Passage to read ->
———

Colin Farrell and Barry Keoghan in The Killing of a Sacred Deer (Photo: A24 Films)
In The Killing of a Sacred Deer, the director’s talent is on vivid display, but the story falls short.

A surreal thriller, a Greek tragedy, a fairy tale, and a macabre black comedy, The Killing of a Sacred Deer is one of the most suspenseful films of the year. I spent two hours on the edge of my seat. But when it was over, I was severely disappointed. Was that it? That was it. Oh.

The sensation was familiar. I had much the same experience last year with The Lobster, another loopy, chilling parable in which Colin Farrell played a morose divorced man sentenced to be turned into the animal of his choice if he couldn’t find a romantic partner in 45 days. Both The Lobster and Sacred Deer were directed and co-written by Greece’s Yorgos Lanthimos, who is turning out to be a kind of riveting nuisance of cinema. Lanthimos is far too talented to ignore, and he has an appealingly rangy imagination to go with a Coen Brothers–style feel for oblique comedy. But he is not a closer. Like some other immensely skillful but frustrating directors — Paul Thomas Anderson, David Lynch — he would benefit greatly if he attached his aural and visual gifts to a well-constructed three-act story. Instead he plays with ideas he ultimately doesn’t know what to do with.

As in The Lobster, Farrell maintains a rigorous poker face, this time as a heart surgeon named Steven living in a suburb of a nameless Midwestern city. (Sacred Deer was filmed in Cincinnati, a place not often seen on screen, which helps to build an aura of peculiarity.) He seems to have a stable relationship with his ophthalmologist wife (Nicole Kidman) and their teen daughter and pre-teen son. So studied is the banality of Steven’s interactions with everyone around him, though, that it gradually becomes strange and a little frightening. A sexual ritual with the missus is for her to pretend she’s immobilized by general anesthesia.

That scene is characteristic of an unsettling sterility, a kind of deadness, to everything surrounding the doctor. What is weirdest about him is an unanswered question: Why does Steven keep meeting with a college-aged young man named Martin (chillingly played by Barry Keoghan)? We’re more than half an hour into the film before we even sort out who Martin is: the son of a patient of Steven’s who died on the operating table. Steven admits no fault in the mishap but badly wants the young man to forgive him. Instead, Steven’s children begin to suffer unexplained ailments.

To relate any more would be to give away too much. Sinister, cold-blooded, and at times droll, Lanthimos takes a simple parable and expands it to feature-length at an agonizing pace. The world Lanthimos conjures up grows steadily more unnerving, with horrific, slashing bursts of music increasing the tension with each passing scene. All of this, and the fluid, graceful shots in which cameras roll steadily down hallways or pull slowly away from faces, reminded me of Stanley Kubrick’s The Shining, but that movie brilliantly kept us off guard only to eventually come together beautifully in the final act. Sacred Deer, for all its gripping style, merely ends without resolving anything except in the most superficial way.

The deliberate pace with which Lanthimos unfolds the story provides an opportunity for plenty of reflection about what’s going on beneath the surface, but I couldn’t find much coherence here either. Steven is a bridge between the clinical, empirical realm of the hospital, with its gleaming white surfaces and elegant high-tech machinery, and the inscrutable, illogical situation in which his family seems to be ensnared, which amounts to an unexplained intrusion from the domain of fairy tales like “Rumpelstiltskin.” Yet as a comment on the ultra-rational vs. the supernatural, the film fizzles. There is no real interplay between the two sides; the movie is as frustrating as a negotiation in which one side refuses to budge. Amid the brutally well-realized sense of impending doom, there are several unexpectedly funny moments, but the deadpan black comedy never forms a solid foundation for the movie either. It just fades in and out like a distant radio station.

So Sacred Deer winds up being a horror film without a satisfying payoff, a morality play without a lesson, a comedy with maybe four laughs. It’s a think piece of a movie, but the more I think about it, the less I like it.

———

Task requirements ->
Rewrite the passage of the film review from "As in The Lobster, Farrell" up to and including "by general anesthesia.", changing "heart surgeon" to "cardiac surgeon".

———

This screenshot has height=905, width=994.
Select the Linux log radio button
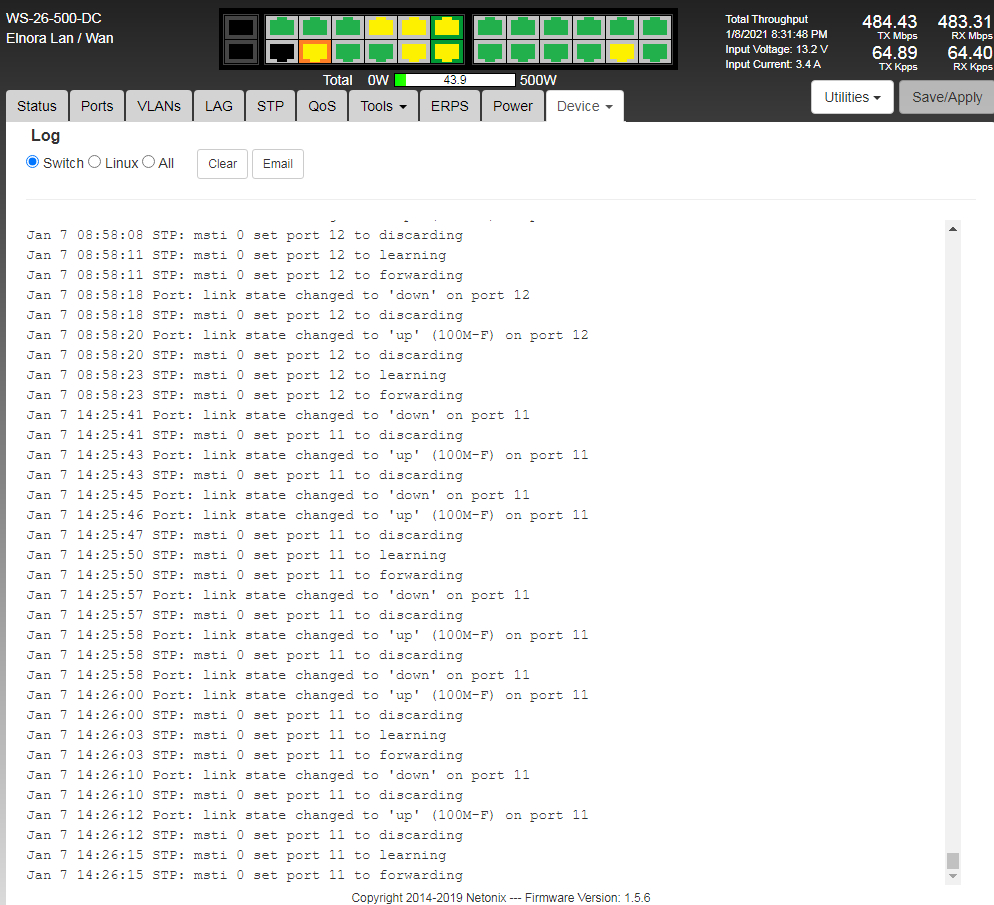tap(95, 162)
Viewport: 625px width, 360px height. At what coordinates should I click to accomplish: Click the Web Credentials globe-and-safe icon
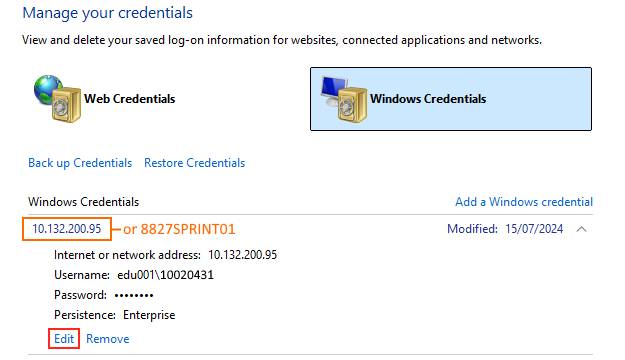point(57,98)
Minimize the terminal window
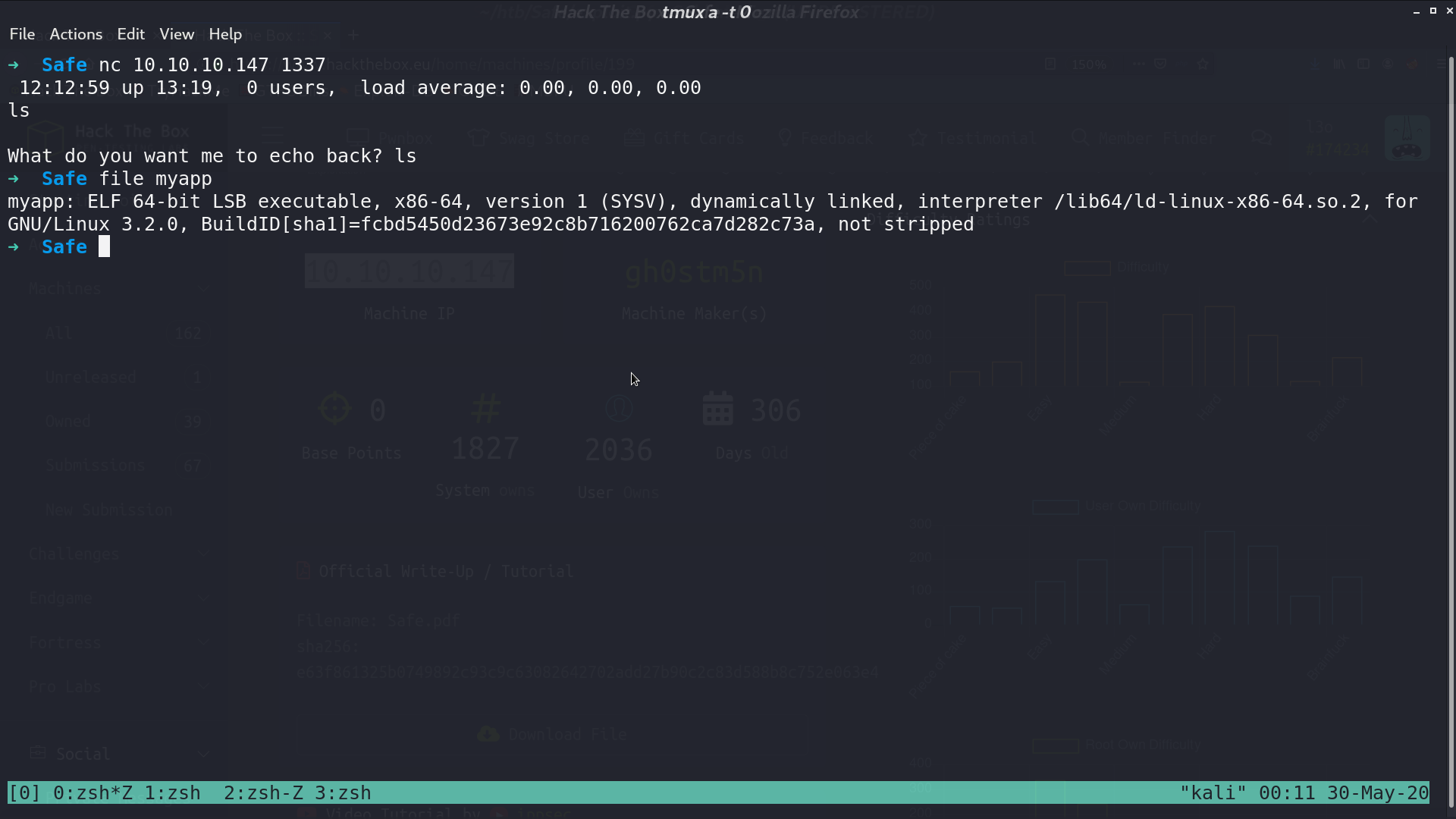 (1417, 11)
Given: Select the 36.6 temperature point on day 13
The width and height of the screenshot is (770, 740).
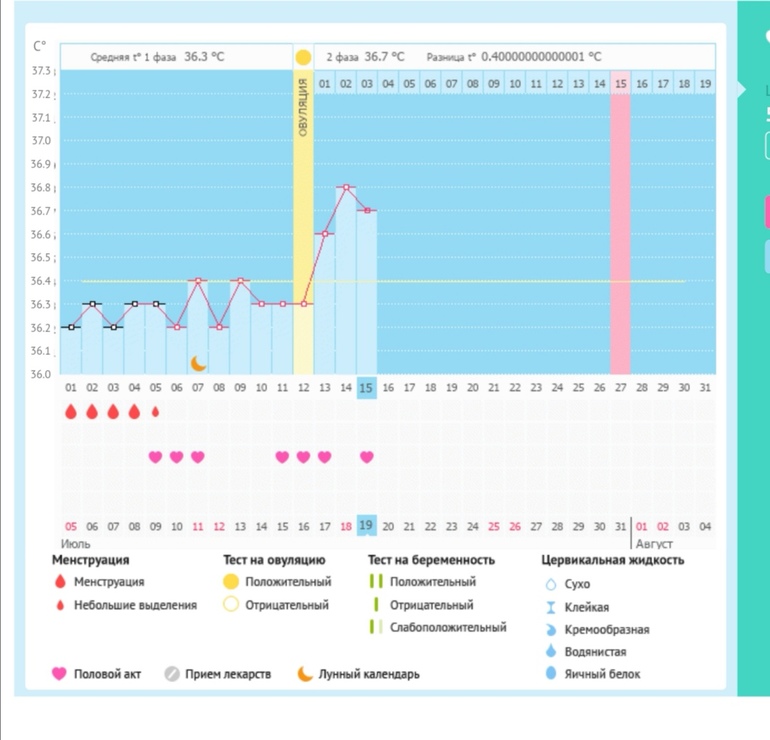Looking at the screenshot, I should [x=324, y=234].
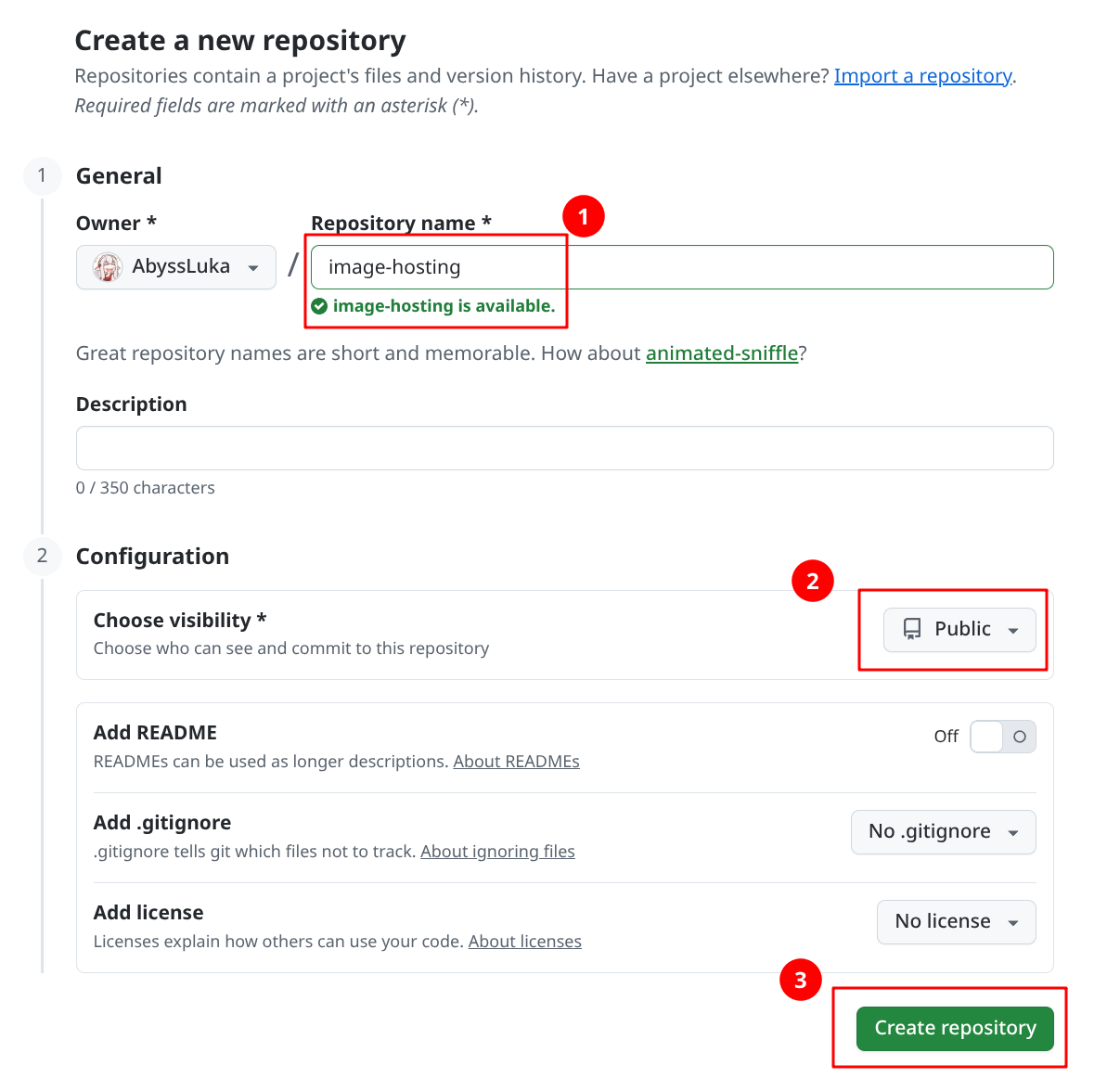The width and height of the screenshot is (1120, 1078).
Task: Click the repository icon in the Public button
Action: (912, 629)
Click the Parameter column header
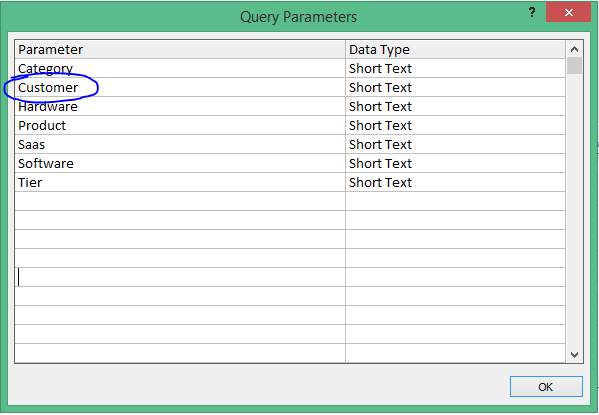 tap(180, 49)
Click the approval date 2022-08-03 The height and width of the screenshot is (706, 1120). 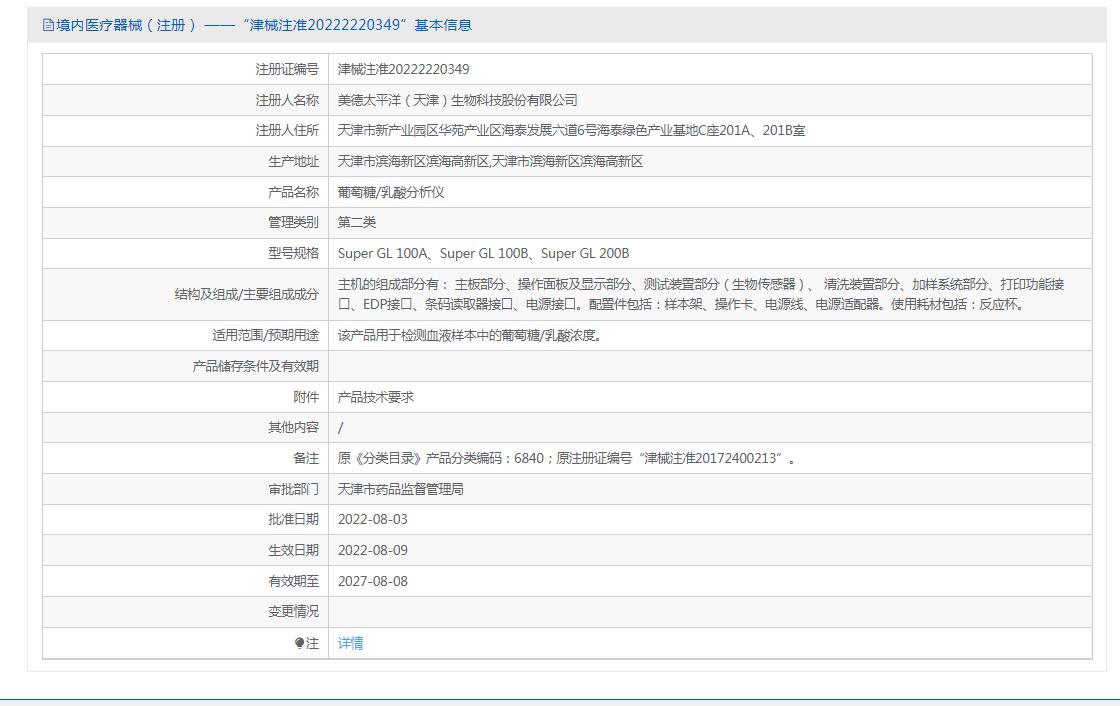coord(372,519)
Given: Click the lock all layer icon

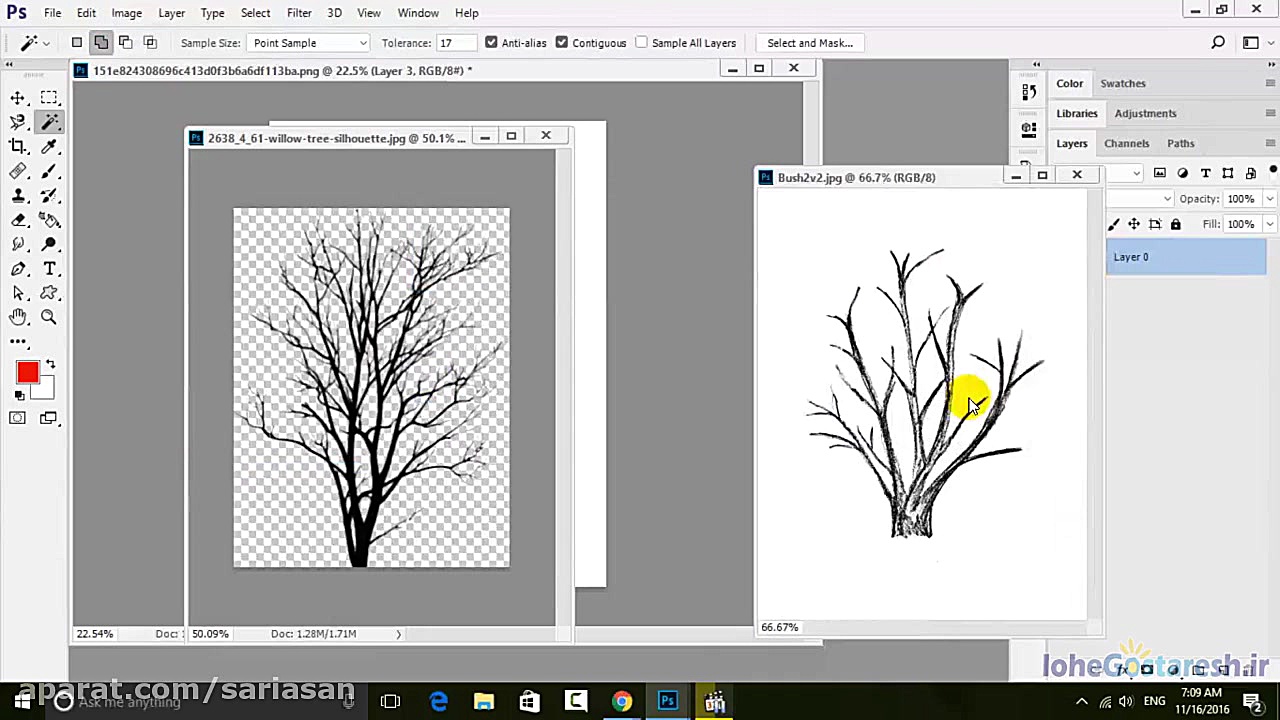Looking at the screenshot, I should point(1176,224).
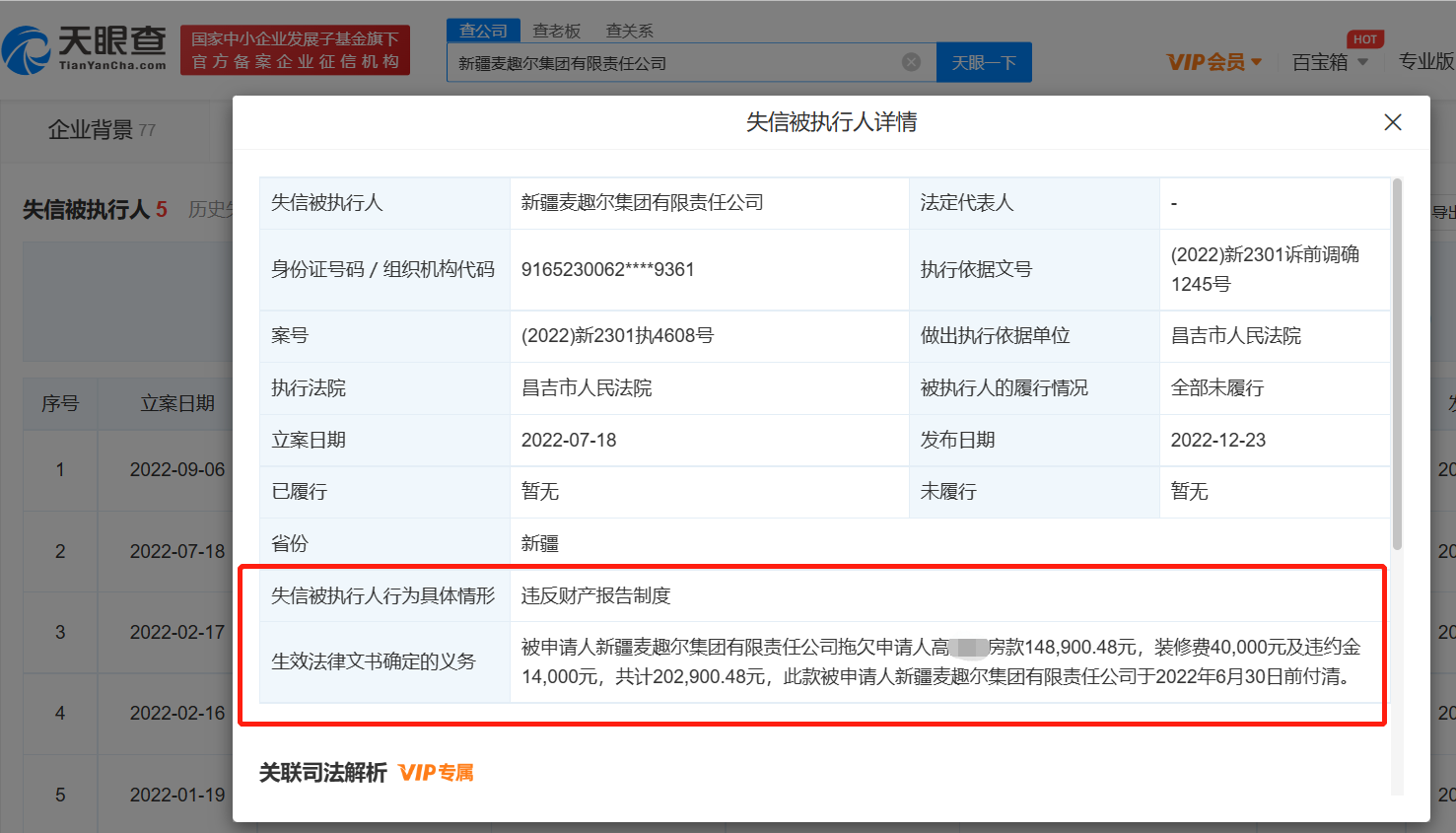The width and height of the screenshot is (1456, 833).
Task: Select row with filing date 2022-02-17
Action: click(176, 632)
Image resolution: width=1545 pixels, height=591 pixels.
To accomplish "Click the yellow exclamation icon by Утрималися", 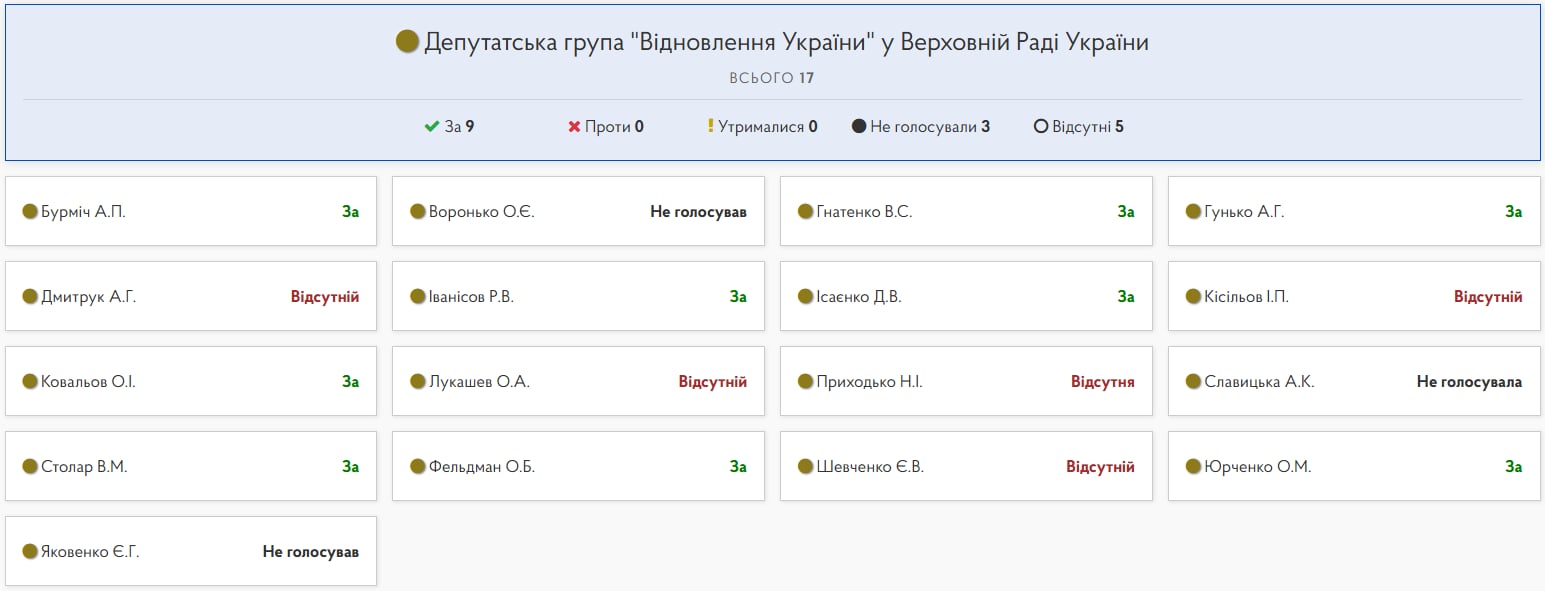I will [711, 127].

———

Exercise answer ->
As in The Lobster, Farrell maintains a rigorous poker face, this time as a cardiac surgeon named Steven living in a suburb of a nameless Midwestern city. (Sacred Deer was filmed in Cincinnati, a place not often seen on screen, which helps to build an aura of peculiarity.) He seems to have a stable relationship with his ophthalmologist wife (Nicole Kidman) and their teen daughter and pre-teen son. So studied is the banality of Steven’s interactions with everyone around him, though, that it gradually becomes strange and a little frightening. A sexual ritual with the missus is for her to pretend she’s immobilized by general anesthesia.